Actually it makes a bit more sense after poking around the upstream docs a bit. is the otel proto meant for humans writing it though? It seems pretty unfriendly

[douglas-reid]

re: structured format utility -- support by major vendors, including cloud logging, and envoy itself, suggests that there are indeed those that use JSON-formatted logs. i know i have open issues against me about structured logging.

This is a bit verbose. That is definitely true. Adopting something like SubstitutionFormatString also seemed a bit onerous.

This is sort of what I'm trying to tease out here. Do we want to provide any sort of structured customization (perhaps even CEL-based), or just say "here's a string, put whatever you want here" ?

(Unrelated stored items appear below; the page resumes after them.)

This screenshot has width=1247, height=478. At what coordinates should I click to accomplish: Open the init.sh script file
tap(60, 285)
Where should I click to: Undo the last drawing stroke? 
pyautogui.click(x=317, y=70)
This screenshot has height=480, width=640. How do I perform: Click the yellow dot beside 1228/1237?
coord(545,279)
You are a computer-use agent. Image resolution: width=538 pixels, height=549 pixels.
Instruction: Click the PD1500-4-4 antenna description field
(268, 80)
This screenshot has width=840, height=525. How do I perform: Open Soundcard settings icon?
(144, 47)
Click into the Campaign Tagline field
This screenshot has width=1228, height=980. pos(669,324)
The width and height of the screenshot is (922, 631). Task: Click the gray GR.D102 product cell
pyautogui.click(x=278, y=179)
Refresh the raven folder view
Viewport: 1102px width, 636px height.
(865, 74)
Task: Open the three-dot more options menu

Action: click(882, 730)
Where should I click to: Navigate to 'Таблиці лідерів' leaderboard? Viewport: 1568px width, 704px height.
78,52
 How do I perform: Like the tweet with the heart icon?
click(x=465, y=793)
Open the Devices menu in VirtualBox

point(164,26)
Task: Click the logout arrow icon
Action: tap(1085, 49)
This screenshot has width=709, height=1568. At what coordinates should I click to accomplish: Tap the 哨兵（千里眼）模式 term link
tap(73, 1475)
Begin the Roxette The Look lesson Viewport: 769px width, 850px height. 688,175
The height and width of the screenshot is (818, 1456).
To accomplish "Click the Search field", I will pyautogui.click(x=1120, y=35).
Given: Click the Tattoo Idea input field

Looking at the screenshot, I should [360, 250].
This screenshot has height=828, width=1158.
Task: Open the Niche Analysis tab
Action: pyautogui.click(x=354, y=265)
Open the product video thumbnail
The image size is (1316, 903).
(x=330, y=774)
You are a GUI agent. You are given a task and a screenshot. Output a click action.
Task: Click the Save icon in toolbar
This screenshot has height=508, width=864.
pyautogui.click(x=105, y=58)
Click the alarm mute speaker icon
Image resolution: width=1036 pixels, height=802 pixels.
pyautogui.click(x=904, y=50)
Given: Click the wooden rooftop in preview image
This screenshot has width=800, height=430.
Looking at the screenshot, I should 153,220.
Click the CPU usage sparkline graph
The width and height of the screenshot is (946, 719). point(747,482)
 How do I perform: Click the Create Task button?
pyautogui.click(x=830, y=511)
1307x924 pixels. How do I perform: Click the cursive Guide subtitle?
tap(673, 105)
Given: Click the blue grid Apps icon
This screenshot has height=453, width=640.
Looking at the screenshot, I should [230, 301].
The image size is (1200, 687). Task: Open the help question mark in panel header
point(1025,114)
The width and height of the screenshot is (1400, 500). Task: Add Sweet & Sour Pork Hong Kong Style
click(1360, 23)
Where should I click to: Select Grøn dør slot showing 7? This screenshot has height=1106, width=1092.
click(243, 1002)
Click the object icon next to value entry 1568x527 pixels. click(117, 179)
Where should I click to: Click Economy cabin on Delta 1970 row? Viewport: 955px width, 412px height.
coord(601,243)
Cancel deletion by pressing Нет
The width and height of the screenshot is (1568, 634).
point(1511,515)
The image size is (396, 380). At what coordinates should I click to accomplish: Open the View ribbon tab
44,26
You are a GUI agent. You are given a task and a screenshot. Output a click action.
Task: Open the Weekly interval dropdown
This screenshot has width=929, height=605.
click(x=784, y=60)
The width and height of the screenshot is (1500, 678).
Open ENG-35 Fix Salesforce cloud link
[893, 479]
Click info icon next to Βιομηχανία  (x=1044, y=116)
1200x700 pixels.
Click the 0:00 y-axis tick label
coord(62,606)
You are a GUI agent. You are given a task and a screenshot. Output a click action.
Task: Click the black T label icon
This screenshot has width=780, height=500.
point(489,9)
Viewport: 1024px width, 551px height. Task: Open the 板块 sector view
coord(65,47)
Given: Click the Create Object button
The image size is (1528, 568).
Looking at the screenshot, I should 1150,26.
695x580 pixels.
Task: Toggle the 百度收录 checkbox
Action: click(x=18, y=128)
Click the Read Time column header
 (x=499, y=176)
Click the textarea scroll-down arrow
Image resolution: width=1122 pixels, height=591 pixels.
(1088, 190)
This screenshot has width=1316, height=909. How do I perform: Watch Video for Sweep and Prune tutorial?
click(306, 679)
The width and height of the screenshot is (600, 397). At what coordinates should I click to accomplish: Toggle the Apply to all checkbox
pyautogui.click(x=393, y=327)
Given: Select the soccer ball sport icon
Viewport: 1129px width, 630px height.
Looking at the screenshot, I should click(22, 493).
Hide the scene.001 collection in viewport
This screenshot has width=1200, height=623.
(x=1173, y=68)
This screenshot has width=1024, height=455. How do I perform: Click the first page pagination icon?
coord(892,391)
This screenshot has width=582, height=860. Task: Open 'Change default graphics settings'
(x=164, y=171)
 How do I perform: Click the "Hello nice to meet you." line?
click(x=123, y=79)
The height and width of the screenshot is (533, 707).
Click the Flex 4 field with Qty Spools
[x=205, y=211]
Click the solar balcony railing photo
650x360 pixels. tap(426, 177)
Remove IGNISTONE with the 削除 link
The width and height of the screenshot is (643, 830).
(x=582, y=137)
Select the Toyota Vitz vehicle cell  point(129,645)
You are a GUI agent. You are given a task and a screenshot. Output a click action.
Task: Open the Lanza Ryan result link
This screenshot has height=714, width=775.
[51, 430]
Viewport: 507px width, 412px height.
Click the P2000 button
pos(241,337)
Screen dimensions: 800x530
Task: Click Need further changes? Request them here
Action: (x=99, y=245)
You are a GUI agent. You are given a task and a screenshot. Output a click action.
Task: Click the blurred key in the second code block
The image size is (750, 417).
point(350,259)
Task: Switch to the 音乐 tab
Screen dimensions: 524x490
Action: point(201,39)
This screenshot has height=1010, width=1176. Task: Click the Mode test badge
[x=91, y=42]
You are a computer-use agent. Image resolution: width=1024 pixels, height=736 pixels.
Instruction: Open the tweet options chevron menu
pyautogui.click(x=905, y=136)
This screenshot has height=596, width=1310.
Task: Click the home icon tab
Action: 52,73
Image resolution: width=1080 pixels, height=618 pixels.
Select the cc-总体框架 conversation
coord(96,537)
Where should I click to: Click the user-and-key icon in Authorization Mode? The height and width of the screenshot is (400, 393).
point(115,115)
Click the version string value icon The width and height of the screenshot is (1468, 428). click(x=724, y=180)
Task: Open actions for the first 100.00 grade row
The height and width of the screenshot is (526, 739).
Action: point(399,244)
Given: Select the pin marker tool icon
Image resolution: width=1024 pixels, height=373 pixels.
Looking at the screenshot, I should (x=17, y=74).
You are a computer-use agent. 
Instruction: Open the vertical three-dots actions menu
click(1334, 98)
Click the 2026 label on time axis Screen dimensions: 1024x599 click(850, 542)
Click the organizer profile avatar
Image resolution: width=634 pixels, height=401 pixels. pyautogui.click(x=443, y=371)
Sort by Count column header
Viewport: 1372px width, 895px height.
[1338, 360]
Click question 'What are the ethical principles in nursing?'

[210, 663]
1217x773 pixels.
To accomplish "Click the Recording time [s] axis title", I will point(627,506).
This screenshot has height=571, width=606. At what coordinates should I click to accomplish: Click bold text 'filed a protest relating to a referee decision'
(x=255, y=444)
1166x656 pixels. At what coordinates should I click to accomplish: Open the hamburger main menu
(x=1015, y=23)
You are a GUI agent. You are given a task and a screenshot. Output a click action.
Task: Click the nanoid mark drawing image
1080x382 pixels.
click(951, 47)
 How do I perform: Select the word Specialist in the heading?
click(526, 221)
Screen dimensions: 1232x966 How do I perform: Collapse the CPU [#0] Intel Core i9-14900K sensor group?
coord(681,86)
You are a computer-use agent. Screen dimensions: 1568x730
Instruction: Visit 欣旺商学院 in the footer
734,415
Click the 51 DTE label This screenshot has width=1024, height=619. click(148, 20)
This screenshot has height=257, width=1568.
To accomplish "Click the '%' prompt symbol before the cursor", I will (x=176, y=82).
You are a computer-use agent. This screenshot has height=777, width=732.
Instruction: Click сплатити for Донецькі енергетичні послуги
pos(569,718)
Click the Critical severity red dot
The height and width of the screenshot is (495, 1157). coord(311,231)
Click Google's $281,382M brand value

I think we do want an ability to provide structured customization (say adding fields to Cloud Logging formats), but I'm not clear on what the "best" way forward is. In past API reviews, we rejected putting the customization directly in the providers (having provider-specific overrides). Trying to generalize across formats unfortunately leads to bloat.

Maybe we could try to slim down the options, or abstract them in a way that makes writing them easier. I'll have to do more thinking about what that might look like.

[howardjohn]

What is the functionality gap between just plain JSON (and raw string) vs the full otel proto? We already support json format today and its not hard to use.

[douglas-reid]

we support JSON format, but do we support easy customization of the JSON format ? does accessLogFormat string in proxy config count as easy to use for JSON format cases?

if we want to customize the attributes in any way, having some structured control over the key/values seems useful.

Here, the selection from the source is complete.